Each line from the one containing "This screenshot has width=409, height=205." through the last line of the data below should be printed exactly, please, with any pictures omitted.

• **RECORDS SHOWN**
<<<<

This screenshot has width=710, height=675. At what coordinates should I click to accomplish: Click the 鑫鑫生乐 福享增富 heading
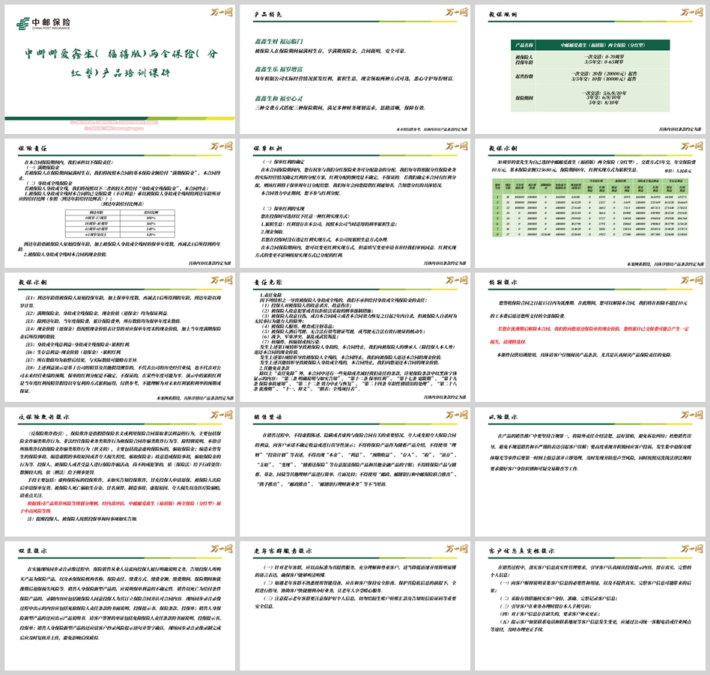[x=279, y=68]
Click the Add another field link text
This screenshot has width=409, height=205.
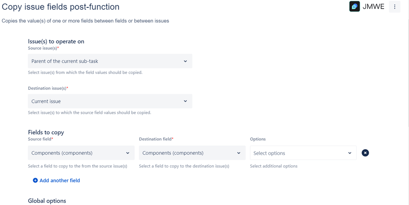point(60,180)
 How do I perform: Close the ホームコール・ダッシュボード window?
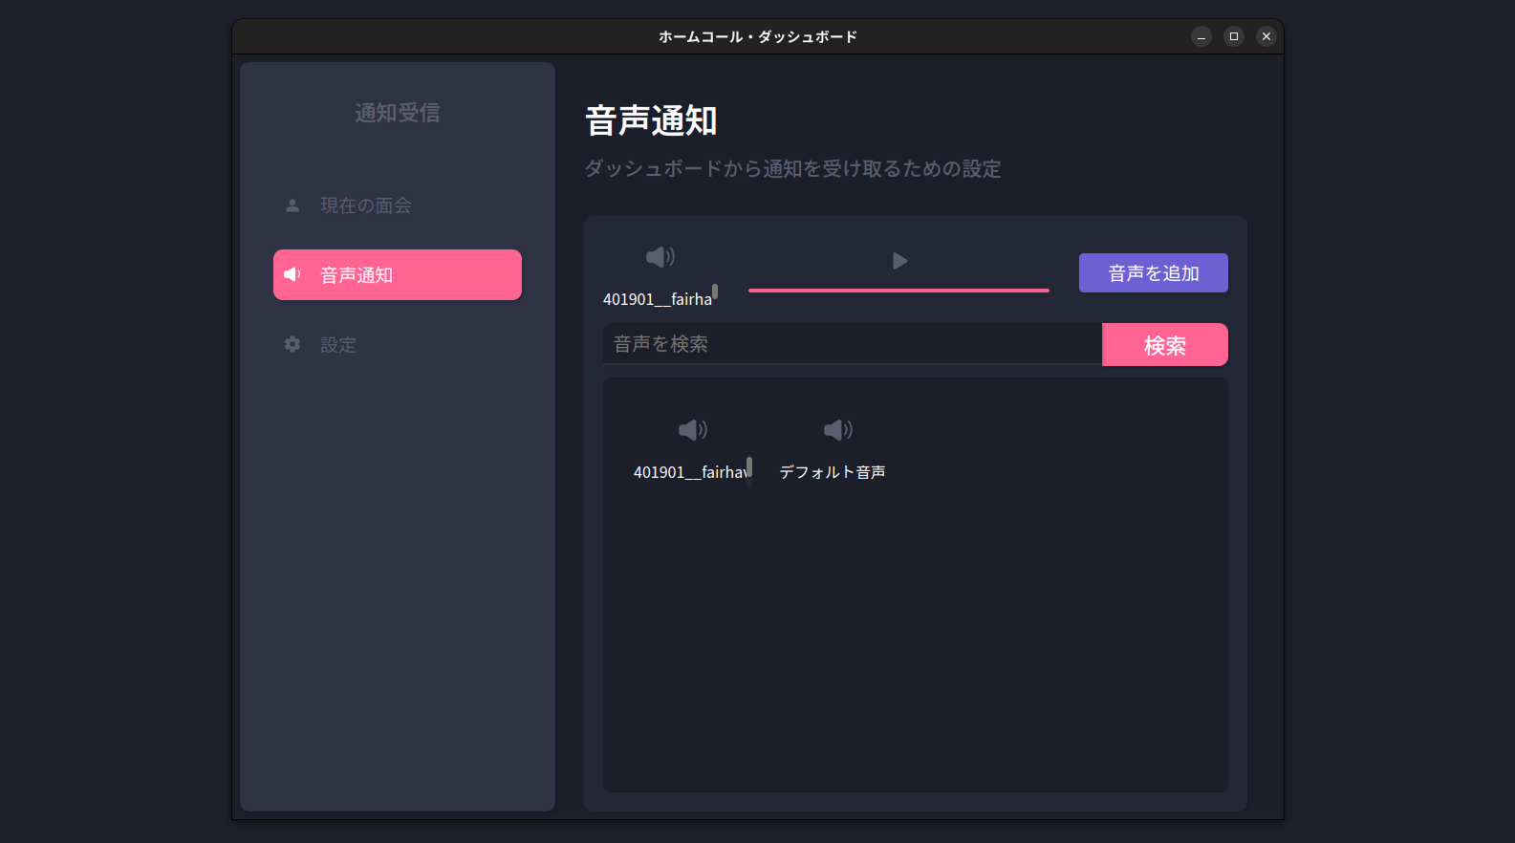1266,36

>>>>

• **ANSWER BOX**
This screenshot has width=409, height=205.
point(60,180)
 How do I perform: Close the ホームコール・ダッシュボード window?
1266,36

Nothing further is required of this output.